8 Biggest Fears Over Government DNA Collection

  • Fears have emerged about the government's plan to collect DNA information of all citizens. 

    The Kenya Human Rights Commission (KHRC), the Law Society of Kenya (LSK) and the Government Pathologist are among those who have cautioned the policy. 

    KHCR Executive Director George Kegoro has protested that "Without a data protection law, collecting information is like gathering water into a dam without safeguards if the water escapes."

    One of the key concerns is that with access to DNA and lack of a proper framework to safeguard the use of such information, opens up Kenyans to a myriad of privacy violations. 

    Rogue state officials or agencies may use the information as a basis to target specific individuals or groups. 

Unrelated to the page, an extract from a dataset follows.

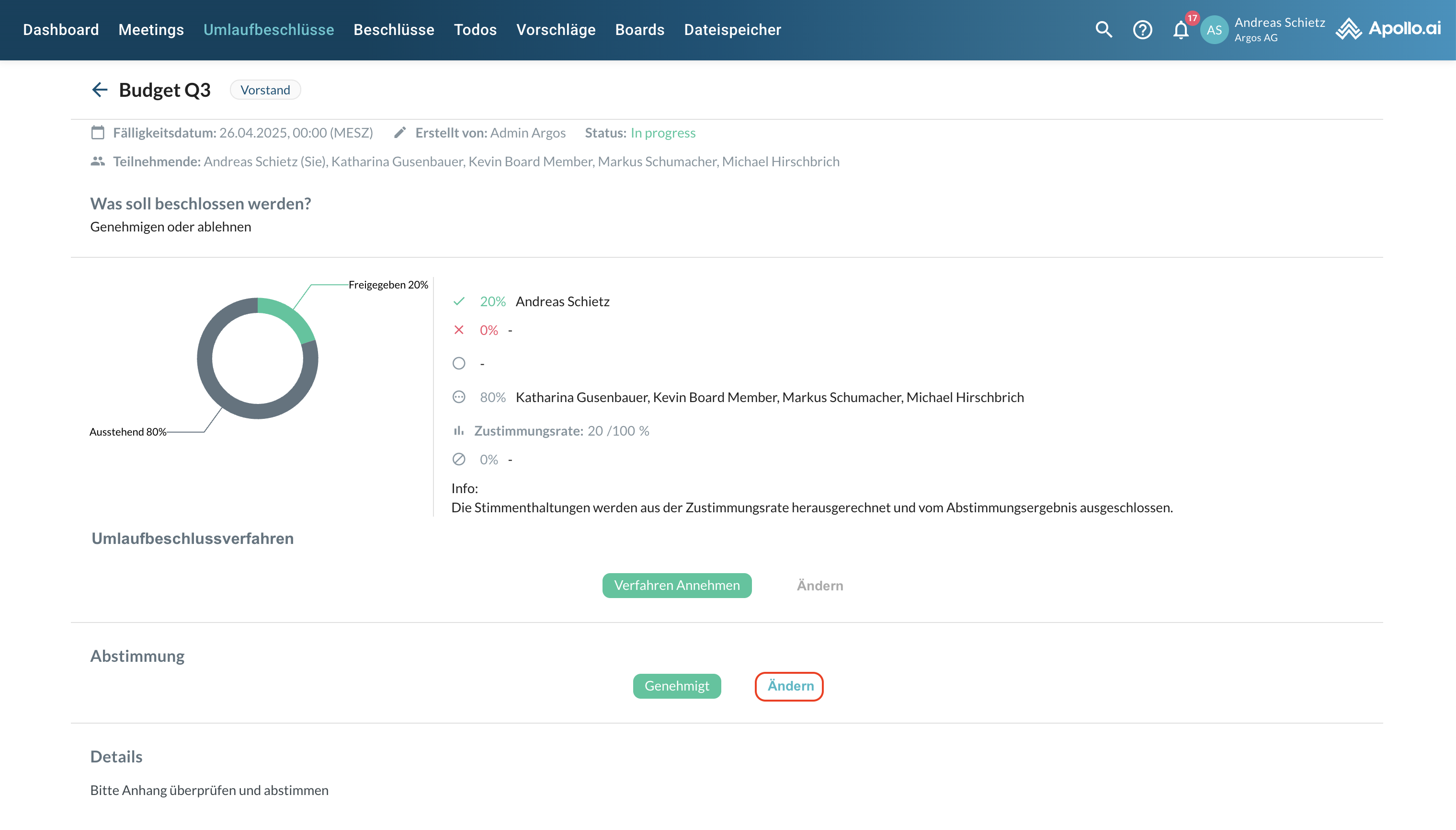1456x830 pixels.
Task: Click the outlined Ändern button under Abstimmung
Action: coord(789,686)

    The data may be used by political organisations to manipulate elections or tamper with the voter register. DNA may also be manipulated in childrens' paternity cases. 

    Chief government pathologist Johansen Oduor has explained that such information is obtained by insurance firms, could influence decisions on whether or not to insure a client. 

    Criminals may also use DNA data for various crimes such as kidnapping or blackmail. 

    Such personal data could also be sold to commercially to corporates for purposes of advertisement and research. 

    In the case of a trial, a mismatch of DNA and other sensitive information may lead to the wrongful jailing of a person. 

    President Uhuru Kenyatta has signed the Statute Law (Miscellaneous Amendments) Bill 2018 which allows the government to collect a wide range of personal information. 

    Through amendments to the Registration of Persons Act, Kenyans will be required to provide their DNA samples to be used for identification of people in the wake of the 14 Riverside terror attack.